“This will happen to you in high school; better get used to it!” one student exclaimed, as a group of middle-schoolers allegedly raped their younger male classmate in the locker room.
In school, he became known as “the boy who was raped.”
As the young teen roamed the hallways over the next 18 months, he was taunted by other students who alternately called him “the boy who was butt-fucked” and “snitch” for reporting the attack, according to a new federal lawsuit against Washington Public Schools in Oklahoma.
In the suit, the alleged victim, now 14, and his parents claim the district’s superintendent and middle-school principal not only knew about the sexual abuse he was suffering—but “ignored, minimized and dismissed it.”
As a result, Superintendent A.J. Brewer and Washington Middle School Principal Stuart McPherson gave the perpetrators “a free pass to continue—and escalate—their abuse” of the boy, the 32-page lawsuit claims. The suit was filed in Oklahoma City on Monday.
Both Brewer and McPherson allegedly refused “to recognize that forcible digital penetration of a student’s rectum is sexual assault—regardless of whether the victim is male or female,” calling it “horseplay” and “accidental,” according to the complaint.

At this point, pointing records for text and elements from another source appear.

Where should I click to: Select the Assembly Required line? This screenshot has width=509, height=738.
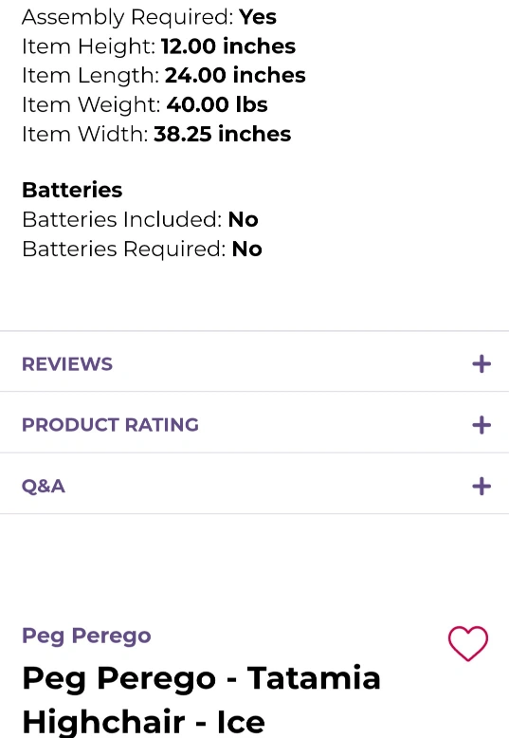pos(149,18)
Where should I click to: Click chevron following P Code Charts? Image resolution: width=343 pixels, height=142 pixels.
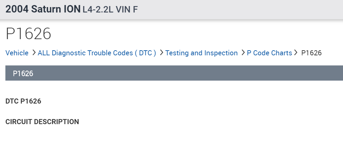(296, 53)
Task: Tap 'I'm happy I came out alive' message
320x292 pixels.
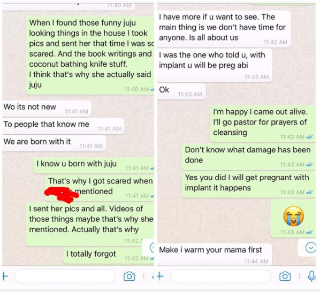Action: pos(263,124)

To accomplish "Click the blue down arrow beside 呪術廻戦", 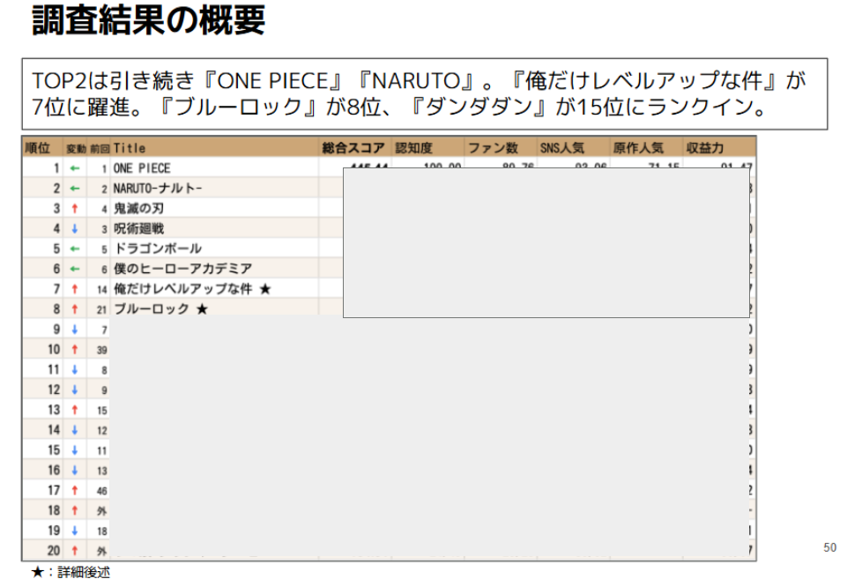I will (75, 227).
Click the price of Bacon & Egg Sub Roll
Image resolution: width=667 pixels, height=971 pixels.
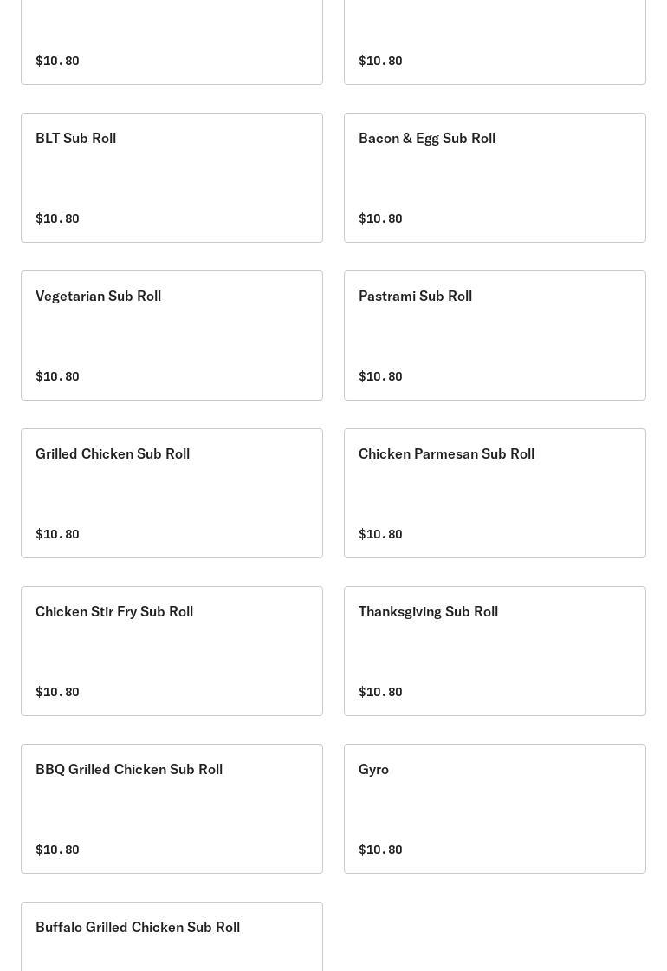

Doe was allegedly “subjected to three sexual assaults by his male peers in an 18-month period, almost daily verbal harassment and bullying, and threats of physical harm and death in Washington Public Schools that went unchecked by officials with the authority to stop it.”
The boy was in sixth grade when he was first sexually assaulted, according to the lawsuit, which describes the harassment and bullying he suffered as “a relentless and inescapable aspect” of his daily life.
“It was not horseplay—or an accident—when one student restrained Child Doe while another shoved his fingers in [his] rectum in front of a classroom full of students,” the suit states. “And it was not horseplay or an accident when other students snuck up behind Child Doe in school locker rooms and shoved their fingers in his rectum.”
At least one of the assaults happened in music class, according to the suit, and three students participated as 30 to 40 others looked on.
Afterward, the boy immediately called his parents in tears, and they came to the school to meet with administrators, according to the complaint.
That’s when the name-calling began, with his attackers and their friends whispering the word “snitch” as they mocked him, the lawsuit claims.
Later, the boy received a text message from his first tormentor, who said, “Fuck you, I am going to kill you,” the lawsuit alleges. Doe and his parents reported the harassment and threats—but none of the students were ever disciplined, according to the suit.
Doe’s father was upset about the volatile situation and called several meetings with McPherson, the school’s principal, who dismissed the assaults and at one point allegedly asked, “What do you want me to do, hold his hand?”
McPherson and the superintendent, Brewer, even “asked Child Doe if the students stuck their fingers in Child Doe’s body by accident or on purpose,” the lawsuit claims. Eventually, Brewer allegedly suggested that Doe take the matter “into his own hands” by “using his baseball bat to defend himself.”
The victim and his father believed that to be an inadequate solution, according to the lawsuit, and—out of desperation—Doe asked to be held back a grade in order to escape the perpetrators.
The school agreed, but life has not gotten better for Doe, as he struggles to cope with the trauma, according to the lawsuit, which claims “he lost his eligibility to play a sport he loves, and he has required mental health counseling.”
“The defendants’ failure to take meaningful action to address this has traumatized Child Doe psychologically and emotionally,” the complaint states, noting that Doe has been diagnosed with depression, social anxiety disorder, and post-traumatic stress disorder.
Doe’s family alleges that the school’s behavior violated federal civil-rights laws. They have demanded a jury trial and are seeking compensatory and punitive damages, as well as injunctive relief to ensure that future students do not experience the same trauma. Doe was not the only boy subjected to sexual abuse at the school, the lawsuit claims.
The Oklahoma State Bureau of Investigation confirmed to the Associated Press that it is investigating the lawsuit’s allegations. The bureau reportedly began its probe in November at the request of a local police department.
Spokeswoman Jessica Brown told the news agency that the investigation will soon be concluded and handed over to the district attorney to determine criminal charges.
Andy Fugitt, an attorney for the school, declined comment to the AP, citing pending litigation.